While at Stanford, Pedersen will devote himself to a question that most people might think has already been answered. "We really don't know the capacity of human embryonic stem cells for normal tissue development," he said. The question is crucial for the future of stem cell therapy because researchers are counting on the ability of embryonic cells to grow into normal, mature tissues.

Pedersen points out that if you put a mouse embryonic stem cell into a blastocyst (the early, hollow-ball embryonic stage), it will contribute to all of the various tissues in a developing mouse, but human embryonic stem cells have never been assessed for this ability.

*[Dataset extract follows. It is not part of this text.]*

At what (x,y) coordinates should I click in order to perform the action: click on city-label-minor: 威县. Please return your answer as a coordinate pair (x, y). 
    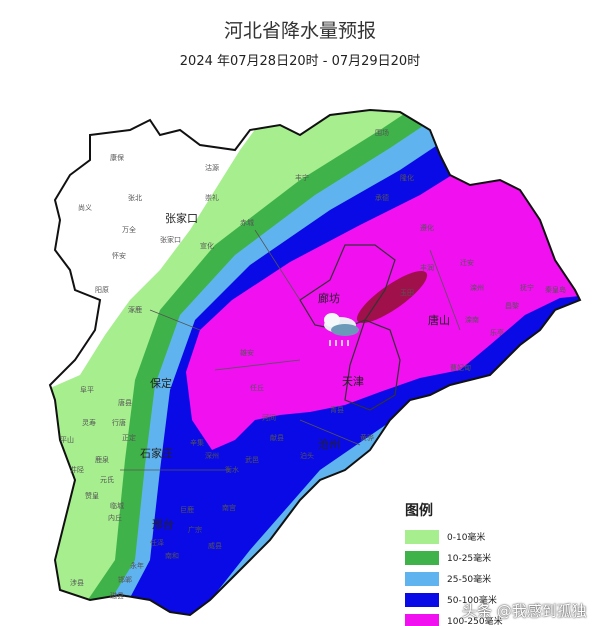
    Looking at the image, I should click on (215, 546).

"Doing this experiment with human embryonic stem cells is daunting not only for ethical reasons, but also for technical reasons, because embryonic stem cells from mouse and human have very different properties," he said.

However, Pedersen and his colleagues have recently identified a novel type of stem cell from the "epiblast" layer of slightly later stage mouse embryos. These epiblast stem cells have properties extremely similar to those of human embryonic stem cells, and they allow the researchers to do experiments that more closely model the behavior of human embryonic stem cells. Pedersen said, "They can also lay the groundwork for any future studies that would test the developmental capacity of human stem cells more directly." If epiblast stem cells (and ultimately, human embryonic stem cells) can contribute to fully functional, mature tissues, this will have major implications for regenerative medicine and hoped-for stem cell therapies, he said.

"Our optimistic hypothesis is that the human embryonic type of stem cells can indeed do all the things we expect from normal development, just like classical mouse embryonic stem cells, but we just don't know that yet. I would like to find out if they can.


Christopher Vaughan is the communications officer at the Stanford Institute for Stem Cell Biology and Regenerative Medicine.